> **PAGE**:
━━━━━━━━

Omnimodal Embeddings: One Model for Text, Image, Audio, and Video Retrieval

The Per-Modality Problem

Most multimodal search systems today run separate embedding models for each content type. A video pipeline might use CLIP for frames, Whisper + BGE for transcripts, CLAP for audio events, and ColPali for embedded documents. Each model produces vectors in its own space with its own dimensionality, trained on its own data distribution.

This works, but it creates compounding problems:

Cross-modal search requires translation. To find a video clip by describing its audio, you need a query path that maps text to the audio embedding space. Each new cross-modal combination requires explicit bridging logic.

Index proliferation. Five modality-specific models means five separate vector indexes, five sets of embedding maintenance, five version-upgrade cycles. Storage and operational overhead scale linearly with modality count.

Score incomparability. A cosine similarity of 0.85 from CLIP and 0.72 from BGE measure different things. Fusing results from multiple modality-specific retrievers requires learned or heuristic score normalization -- a persistent source of retrieval quality bugs.

Latency multiplication. Querying across modalities means running the query encoder for each target space. A text query that should search frames, audio, and transcripts simultaneously requires three encoder forward passes.

Omnimodal embedding models eliminate these problems by projecting all modalities into a single shared vector space. A text embedding, an image embedding, an audio embedding, and a video embedding all live in the same space with the same dimensionality. Cross-modal search is just cosine similarity -- no bridging, no score normalization, no per-modality indexes.

What Makes a Model "Omnimodal"

The term "multimodal" has been stretched to cover everything from CLIP (text + image) to Whisper (audio to text). "Omnimodal" is more specific: it means a single model that produces dense vector embeddings across three or more modalities (minimally text, image, and audio; ideally also video and documents) in a shared representation space.

The key architectural requirements:

Shared Output Space

All modality encoders project into the same N-dimensional space. NVIDIA's Omni-Embed Nemotron uses 2048 dimensions; Microsoft's E5-Omni uses 3584 dimensions inherited from its Qwen2.5-Omni backbone. The critical property is that distance in this space is semantically meaningful across modalities: the vector for a spoken sentence should be close to the vector for the same sentence written as text, and close to a video frame depicting what the sentence describes.

━━━━━━━━

[Records of word and element locations]
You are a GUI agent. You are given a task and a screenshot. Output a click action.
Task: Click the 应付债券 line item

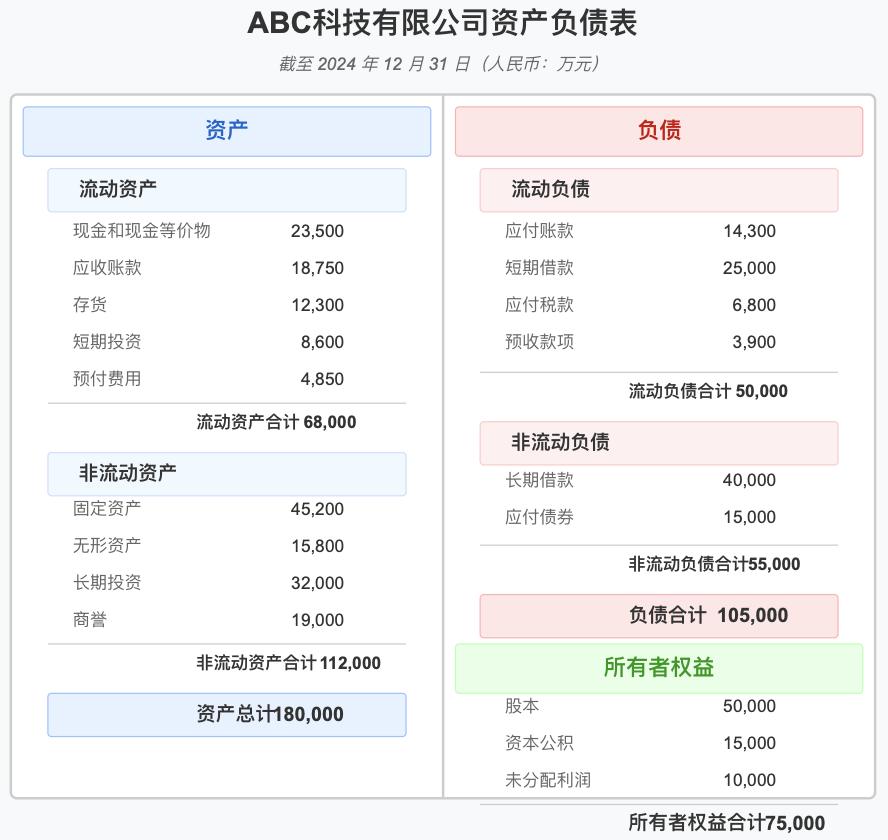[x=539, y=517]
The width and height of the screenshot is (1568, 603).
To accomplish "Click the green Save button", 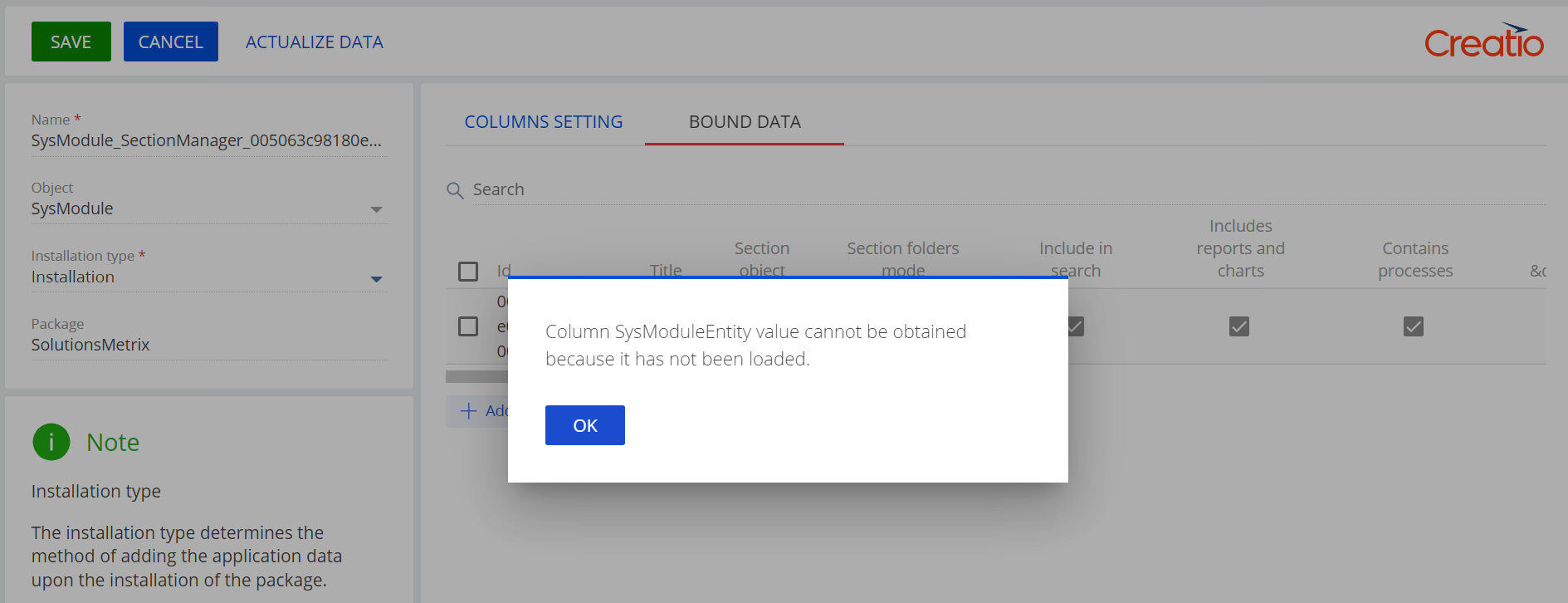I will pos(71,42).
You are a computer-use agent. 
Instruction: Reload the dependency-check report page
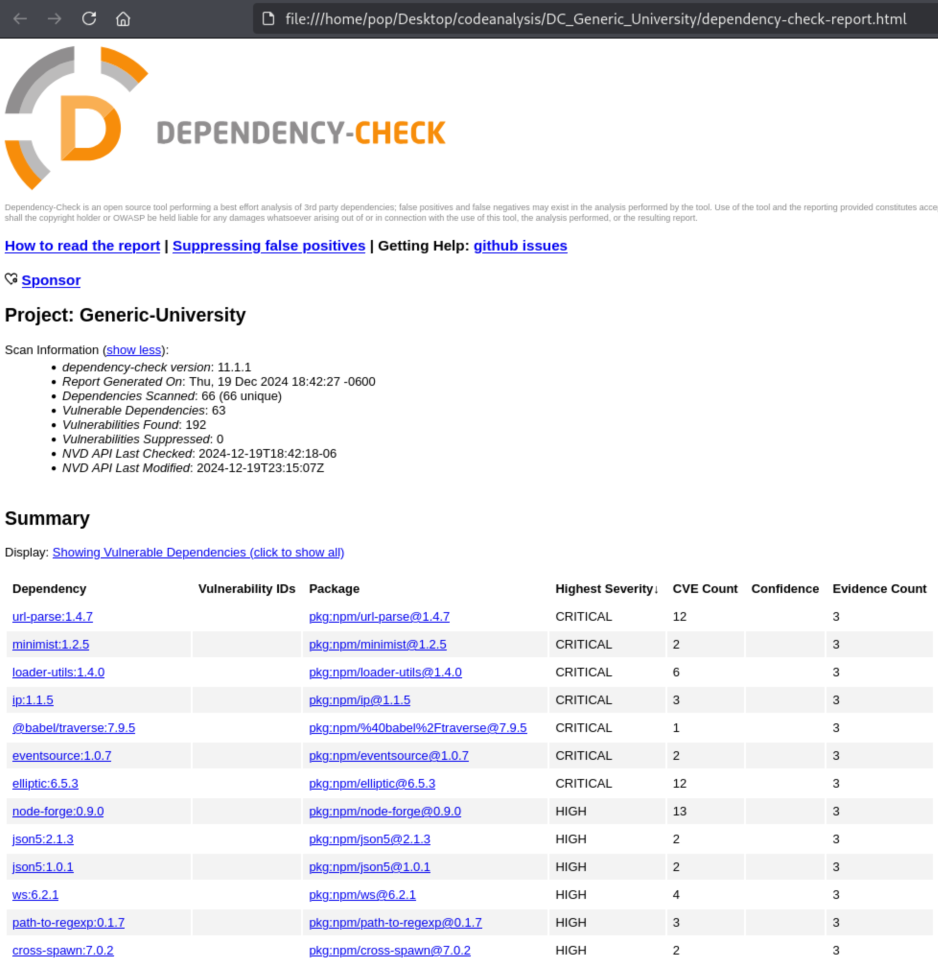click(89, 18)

━━━━━━━━

> **TASK DETAILS**: From the page on omnimodal embeddings, extract the passage that starts with "Most multimodal search" and continues through "with modality count.". The data has no role here.

> **CORRECT OUTPUT**:
Most multimodal search systems today run separate embedding models for each content type. A video pipeline might use CLIP for frames, Whisper + BGE for transcripts, CLAP for audio events, and ColPali for embedded documents. Each model produces vectors in its own space with its own dimensionality, trained on its own data distribution.

This works, but it creates compounding problems:

Cross-modal search requires translation. To find a video clip by describing its audio, you need a query path that maps text to the audio embedding space. Each new cross-modal combination requires explicit bridging logic.

Index proliferation. Five modality-specific models means five separate vector indexes, five sets of embedding maintenance, five version-upgrade cycles. Storage and operational overhead scale linearly with modality count.